Founded in 1101 by Robert d'Arbrissel and ruled over for centuries by the most powerful of abbesses, the Abbey of Fontevraud was, before the Revolution, the richest and most important monastery in France. During the 12th century, the abbey gained great prestige. It was favoured by the support of the Plantagenet family, Counts of Anjou and Kings of England. The Abbess was answerable only to the Pope in spiritual matters and the King in temporal affairs. Henry II, Eleanor of Aquitaine, Richard the Lionheart and Isabelle d'Angoulème (widow of John Lackland - King John) are buried at Fontevraud. Their recumbent statues, which rested on their tombs can still be seen today and show their influence on the Abbey dynasty. The Abbey church is as majestic as a cathedral and was edified at the beginning of the 12th century built on the foundation of a first church of more modest dimensions. Its Roman façade was renewed in 1504 in a more flamboyant style, but converted back to its original state in 1901 by the architect Lucien Magne.
The castle of Chinon Dominating the river Vienne, the plate of Chinon finishes out of spur, almost to touch the river. This spur, strengthened as of the Romans, knows during ten centuries a confused and tragic history. Three Masters in the art of the fortifications especially left their print on the extremely current castle : two kings of England, Henri II and Richard Lion Heart, a king of France, Philippe Auguste. This is in 1205, after an eight month old siege, that this last removed the place to Plantagenêts. With Charles VII begins, for Chinon, a page of history. Charles VII is only the « roi de Bourges » when, in 1427, he installs his small court in Chinon. In 1429, Jeanne d'Arc distinguishes the true Charles VII dissimulated in the mob a courtier adorned his dress in the large room illuminated of 50 torches. Of this room, it still have the monumental cheminey. The King gives her weapons and soldiers and she leaves on April 20, 1429 to achieve her miraculous and tragic destiny.

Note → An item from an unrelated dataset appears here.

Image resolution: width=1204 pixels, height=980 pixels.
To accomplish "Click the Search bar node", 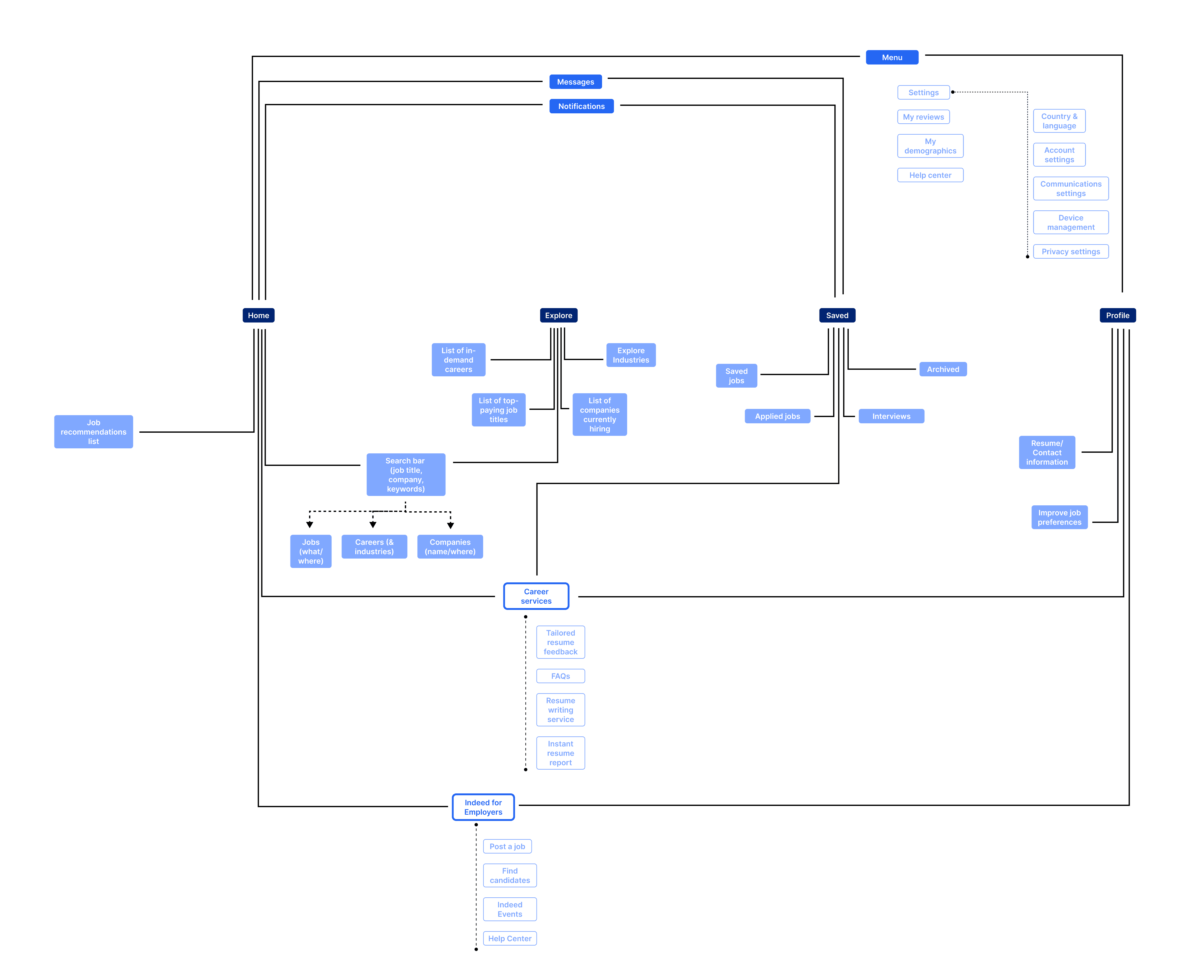I will [405, 474].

Ussé is caracteristic of architecture between two worlds, the modern Middle Ages and renaissance times. Semi fortress, semi-castle of approvals. Built in XVe, XVIe et XVIIe centuries by Bueil et Epinay families the castle changes to a magnificent private pleasure castle. Antoine de Bueil, Seigneur d' Ussé en 1456 married in 1462 Jeanne de Valois, the daughter of Charles VII et d'Agnès Sorel. But he have to sell the castle to Jacques d'Espinay. Nowdays, he belongs to the marquis de Blacas, grandchildren of the founder of Egyptian muséum of the Louvre. The castle would have inspired Charles Perrault for « La Belle au bois dormant ».

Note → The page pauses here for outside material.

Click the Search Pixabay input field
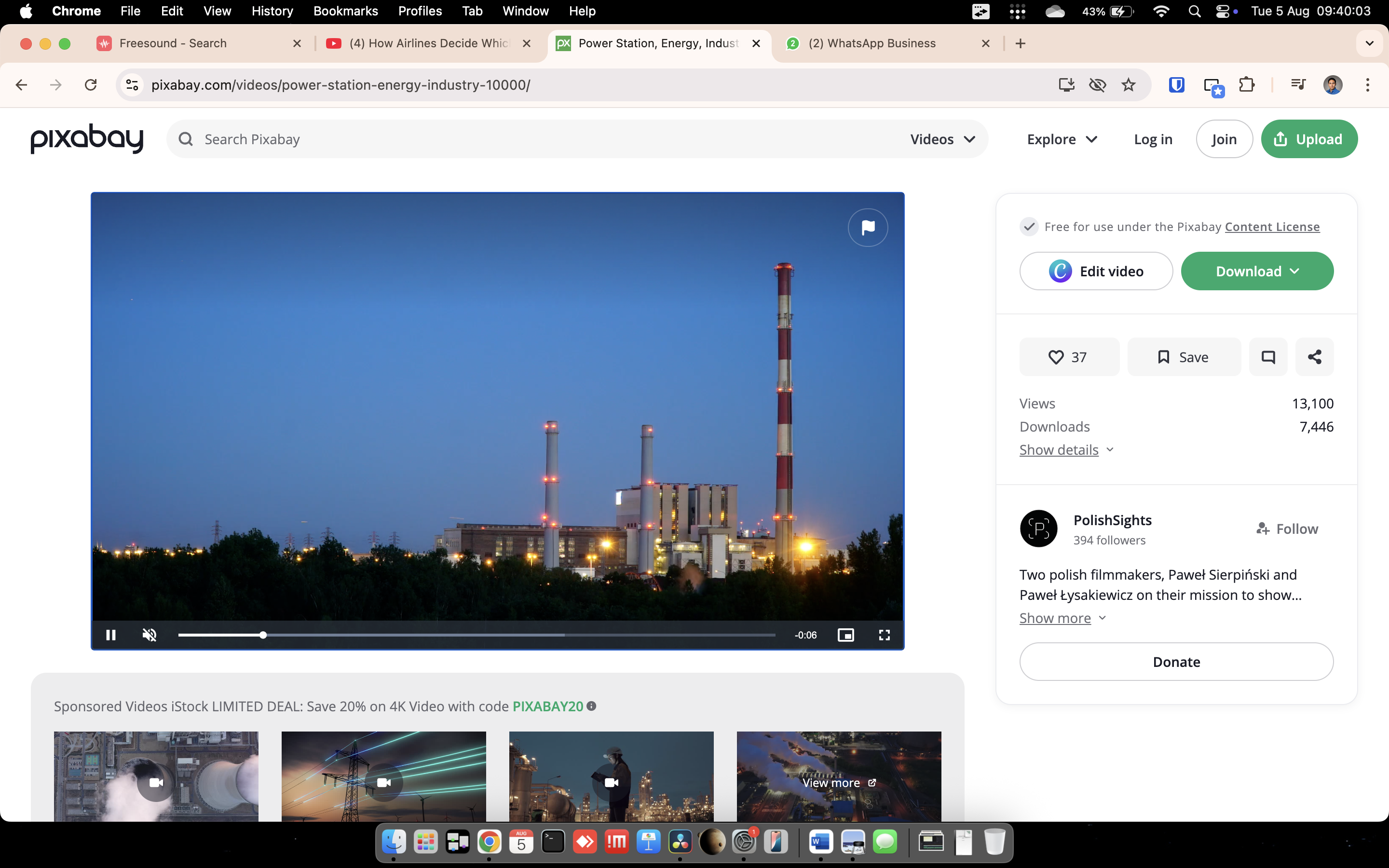Image resolution: width=1389 pixels, height=868 pixels. (517, 139)
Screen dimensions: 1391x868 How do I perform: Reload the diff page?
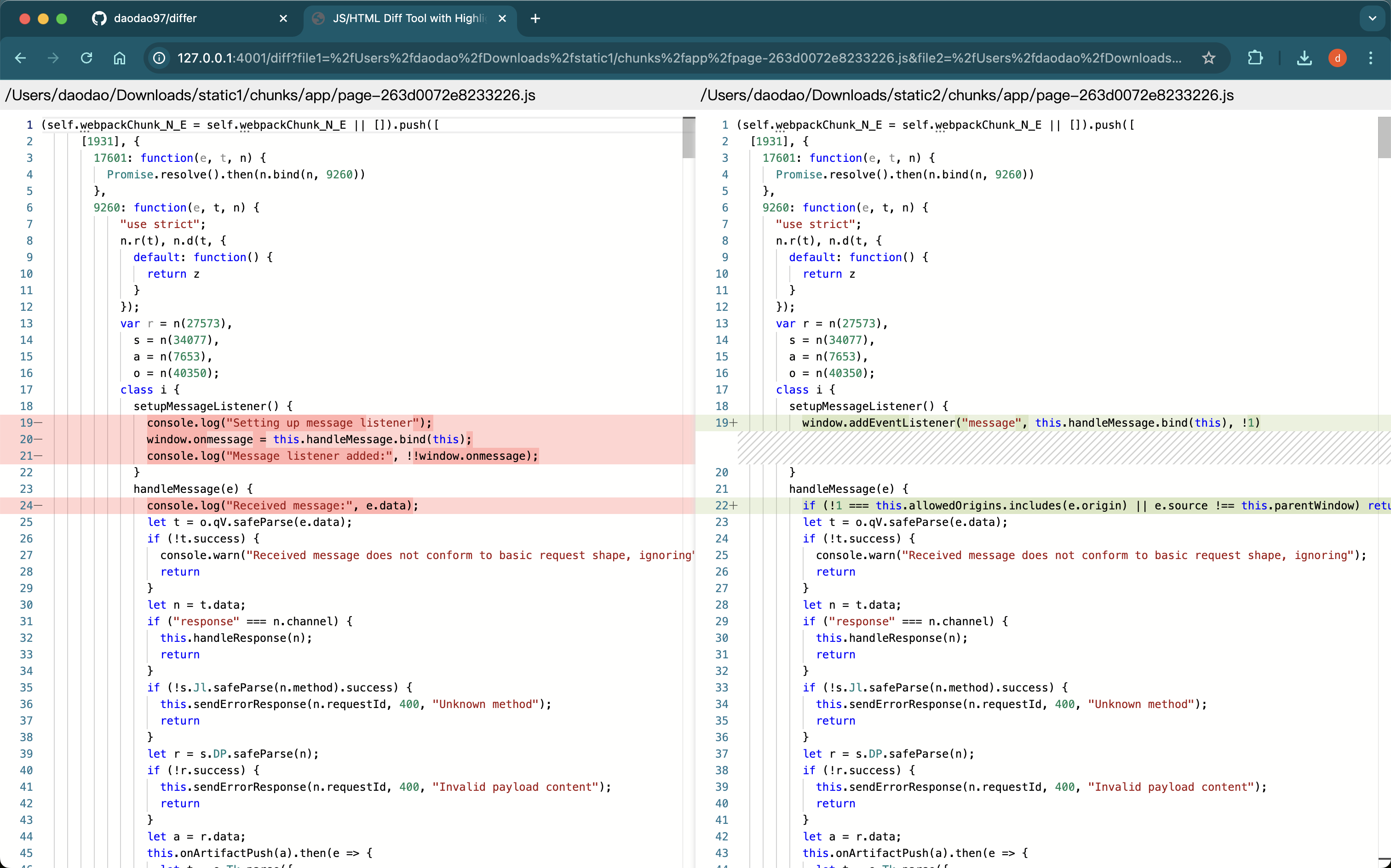87,58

With the Middle Ages, the lords of Tours build a castle on an island in the medium of the Indre river to protect the passage from the road carrying out of Tours to Chinon. In 1119, the lord Ridel of Azay gives to the city his name of Azay le Rideau. With the end of XVth century, Martin Berthelot, « maître de la Chambre aux deniers » (a kind of Minister for Finance) of the king, buy the castle and bequeaths it to his son Gilles Berthelot who inherits this strengthened residence, little before the battle of Marignan (1515). Gilles Berthelot begins the modifications from the building by expressing his passion for the Italian Renaissance. He makes build two other homes with four turns which give to the old fortress her form in « L ». This building inaugurates the era residences of pleasure which combine the attractiveness of the French castles with the majesty of the Italian palates. The architectural plan evolves thus around a vast luminous court. The water, which insulates the building, then takes a dominating place in the harmony of the unit.
The lands where an ancient fortress once stood were known as Colombier until the 17th century. Acquired in the early 16th century by Jean Le Breton, France's Controller-General for War under King Francis I, a new château was constructed around the original 14th-century keep where King Philip II of France once met Richard I of England to discuss peace.
The château remained in the Le Breton family for more than two centuries until it was acquired by the Marquis de Castellane wich changed the interior of the castle by adapting it to the standards of comfort of the 18th century.
During the French Revolution the property was confiscated and in the early 19th century Emperor Napoleon acquired it for his brother Joseph Bonaparte.
In 1906,Joachim Carvallo purchased the property and poured an enormous amount of time, money and devotion into repairing it and creating what many consider to be the most beautiful gardens anywhere. Its famous Renaissance gardens include a water garden, ornamental flower gardens, and vegetable gardens. The gardens are laid out in formal patterns created with low box hedges. In 1934, Château de Villandry was designated a Monument historique. Like all the other châteaux of the Loire Valley, it is a World Heritage Site.
Still owned by the Carvallo family, the Château de Villandry is open to the public and is one of the most visited châteaux in France.